▸ TASK ITEM
Please reproduce the full set of data below exactly.

--- RECORDS SUPPLIED Enclosed Below ---

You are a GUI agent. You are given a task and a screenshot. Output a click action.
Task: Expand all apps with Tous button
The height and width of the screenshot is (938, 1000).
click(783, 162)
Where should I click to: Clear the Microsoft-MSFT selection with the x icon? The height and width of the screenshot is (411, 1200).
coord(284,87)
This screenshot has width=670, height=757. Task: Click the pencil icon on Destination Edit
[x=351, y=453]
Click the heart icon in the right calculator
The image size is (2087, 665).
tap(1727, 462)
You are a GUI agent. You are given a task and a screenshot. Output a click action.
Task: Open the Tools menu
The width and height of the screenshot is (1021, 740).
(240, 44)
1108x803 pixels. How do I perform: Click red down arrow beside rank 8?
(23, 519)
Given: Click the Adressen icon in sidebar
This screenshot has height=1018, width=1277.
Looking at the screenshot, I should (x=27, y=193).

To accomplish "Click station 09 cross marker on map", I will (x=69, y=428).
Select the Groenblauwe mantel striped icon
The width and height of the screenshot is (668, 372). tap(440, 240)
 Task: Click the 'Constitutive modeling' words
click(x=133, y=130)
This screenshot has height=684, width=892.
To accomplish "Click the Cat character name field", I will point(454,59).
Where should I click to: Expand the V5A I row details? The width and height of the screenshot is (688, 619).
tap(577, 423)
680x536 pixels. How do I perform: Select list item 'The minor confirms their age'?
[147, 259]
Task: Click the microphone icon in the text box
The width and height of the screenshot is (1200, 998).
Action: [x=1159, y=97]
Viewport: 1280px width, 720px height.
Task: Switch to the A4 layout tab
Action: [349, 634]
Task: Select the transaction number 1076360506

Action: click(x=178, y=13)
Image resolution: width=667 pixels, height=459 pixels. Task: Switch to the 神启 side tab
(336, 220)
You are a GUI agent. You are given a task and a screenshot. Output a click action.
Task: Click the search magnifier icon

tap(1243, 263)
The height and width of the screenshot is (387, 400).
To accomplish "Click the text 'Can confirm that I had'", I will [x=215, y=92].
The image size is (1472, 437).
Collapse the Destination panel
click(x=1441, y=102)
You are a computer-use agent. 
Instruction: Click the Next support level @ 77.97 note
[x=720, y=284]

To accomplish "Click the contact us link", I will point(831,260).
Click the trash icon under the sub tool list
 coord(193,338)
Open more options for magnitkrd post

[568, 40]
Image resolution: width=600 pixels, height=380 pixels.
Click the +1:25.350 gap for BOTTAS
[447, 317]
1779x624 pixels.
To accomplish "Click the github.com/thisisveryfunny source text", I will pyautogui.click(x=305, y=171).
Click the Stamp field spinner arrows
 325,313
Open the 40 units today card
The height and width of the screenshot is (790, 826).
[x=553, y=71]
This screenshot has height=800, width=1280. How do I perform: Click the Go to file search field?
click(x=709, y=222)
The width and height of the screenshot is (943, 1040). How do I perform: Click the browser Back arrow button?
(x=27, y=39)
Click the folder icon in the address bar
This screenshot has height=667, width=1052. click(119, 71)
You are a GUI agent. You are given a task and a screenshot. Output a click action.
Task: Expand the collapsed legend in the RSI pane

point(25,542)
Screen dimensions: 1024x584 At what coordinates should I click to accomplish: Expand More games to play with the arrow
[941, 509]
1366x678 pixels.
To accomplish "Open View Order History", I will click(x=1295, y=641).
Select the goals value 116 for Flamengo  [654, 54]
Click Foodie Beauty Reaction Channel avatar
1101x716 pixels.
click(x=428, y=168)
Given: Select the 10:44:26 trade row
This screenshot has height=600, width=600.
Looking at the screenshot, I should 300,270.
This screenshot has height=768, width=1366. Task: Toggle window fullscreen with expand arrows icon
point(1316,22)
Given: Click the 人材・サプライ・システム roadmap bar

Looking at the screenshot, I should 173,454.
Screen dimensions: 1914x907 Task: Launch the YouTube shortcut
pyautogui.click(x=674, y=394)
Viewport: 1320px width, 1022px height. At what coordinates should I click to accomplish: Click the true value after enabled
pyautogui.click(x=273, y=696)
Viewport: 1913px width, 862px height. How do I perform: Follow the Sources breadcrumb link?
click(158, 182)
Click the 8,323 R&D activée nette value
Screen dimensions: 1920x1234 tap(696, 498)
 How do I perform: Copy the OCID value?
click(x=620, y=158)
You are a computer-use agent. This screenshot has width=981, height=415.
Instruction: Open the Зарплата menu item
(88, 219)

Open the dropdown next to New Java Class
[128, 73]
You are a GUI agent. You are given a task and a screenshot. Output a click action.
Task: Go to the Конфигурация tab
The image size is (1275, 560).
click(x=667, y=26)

--- End of Enclosed RECORDS SUPPLIED ---

▸ WRITTEN REPLY
You are a GUI agent. You are given a task and a screenshot. Output a click action.
Task: Expand all apps with Tous button
The height and width of the screenshot is (938, 1000).
click(783, 162)
Where should I click to: Clear the Microsoft-MSFT selection with the x icon? The height and width of the screenshot is (411, 1200).
coord(284,87)
This screenshot has width=670, height=757. Task: Click the pencil icon on Destination Edit
[x=351, y=453]
Click the heart icon in the right calculator
The image size is (2087, 665).
tap(1727, 462)
You are a GUI agent. You are given a task and a screenshot. Output a click action.
Task: Open the Tools menu
The width and height of the screenshot is (1021, 740).
(240, 44)
1108x803 pixels. How do I perform: Click red down arrow beside rank 8?
(23, 519)
Given: Click the Adressen icon in sidebar
This screenshot has height=1018, width=1277.
Looking at the screenshot, I should (x=27, y=193).

To accomplish "Click station 09 cross marker on map", I will (x=69, y=428).
Select the Groenblauwe mantel striped icon
The width and height of the screenshot is (668, 372). tap(440, 240)
 Task: Click the 'Constitutive modeling' words
click(x=133, y=130)
This screenshot has height=684, width=892.
To accomplish "Click the Cat character name field", I will point(454,59).
Where should I click to: Expand the V5A I row details? The width and height of the screenshot is (688, 619).
tap(577, 423)
680x536 pixels. How do I perform: Select list item 'The minor confirms their age'?
[147, 259]
Task: Click the microphone icon in the text box
The width and height of the screenshot is (1200, 998).
Action: [x=1159, y=97]
Viewport: 1280px width, 720px height.
Task: Switch to the A4 layout tab
Action: [349, 634]
Task: Select the transaction number 1076360506

Action: click(x=178, y=13)
Image resolution: width=667 pixels, height=459 pixels. Task: Switch to the 神启 side tab
(336, 220)
You are a GUI agent. You are given a task and a screenshot. Output a click action.
Task: Click the search magnifier icon

tap(1243, 263)
The height and width of the screenshot is (387, 400).
To accomplish "Click the text 'Can confirm that I had'", I will [x=215, y=92].
The image size is (1472, 437).
Collapse the Destination panel
click(x=1441, y=102)
You are a computer-use agent. 
Instruction: Click the Next support level @ 77.97 note
[x=720, y=284]

To accomplish "Click the contact us link", I will point(831,260).
Click the trash icon under the sub tool list
 coord(193,338)
Open more options for magnitkrd post

[568, 40]
Image resolution: width=600 pixels, height=380 pixels.
Click the +1:25.350 gap for BOTTAS
[447, 317]
1779x624 pixels.
To accomplish "Click the github.com/thisisveryfunny source text", I will pyautogui.click(x=305, y=171).
Click the Stamp field spinner arrows
 325,313
Open the 40 units today card
The height and width of the screenshot is (790, 826).
[x=553, y=71]
This screenshot has height=800, width=1280. How do I perform: Click the Go to file search field?
click(x=709, y=222)
The width and height of the screenshot is (943, 1040). How do I perform: Click the browser Back arrow button?
(x=27, y=39)
Click the folder icon in the address bar
This screenshot has height=667, width=1052. click(119, 71)
You are a GUI agent. You are given a task and a screenshot. Output a click action.
Task: Expand the collapsed legend in the RSI pane

point(25,542)
Screen dimensions: 1024x584 At what coordinates should I click to accomplish: Expand More games to play with the arrow
[941, 509]
1366x678 pixels.
To accomplish "Open View Order History", I will click(x=1295, y=641).
Select the goals value 116 for Flamengo  [654, 54]
Click Foodie Beauty Reaction Channel avatar
1101x716 pixels.
click(x=428, y=168)
Given: Select the 10:44:26 trade row
This screenshot has height=600, width=600.
Looking at the screenshot, I should 300,270.
This screenshot has height=768, width=1366. Task: Toggle window fullscreen with expand arrows icon
point(1316,22)
Given: Click the 人材・サプライ・システム roadmap bar

Looking at the screenshot, I should 173,454.
Screen dimensions: 1914x907 Task: Launch the YouTube shortcut
pyautogui.click(x=674, y=394)
Viewport: 1320px width, 1022px height. At what coordinates should I click to accomplish: Click the true value after enabled
pyautogui.click(x=273, y=696)
Viewport: 1913px width, 862px height. How do I perform: Follow the Sources breadcrumb link?
click(158, 182)
Click the 8,323 R&D activée nette value
Screen dimensions: 1920x1234 tap(696, 498)
 How do I perform: Copy the OCID value?
click(x=620, y=158)
You are a computer-use agent. This screenshot has width=981, height=415.
Instruction: Open the Зарплата menu item
(88, 219)

Open the dropdown next to New Java Class
[128, 73]
You are a GUI agent. You are given a task and a screenshot. Output a click action.
Task: Go to the Конфигурация tab
The image size is (1275, 560).
click(x=667, y=26)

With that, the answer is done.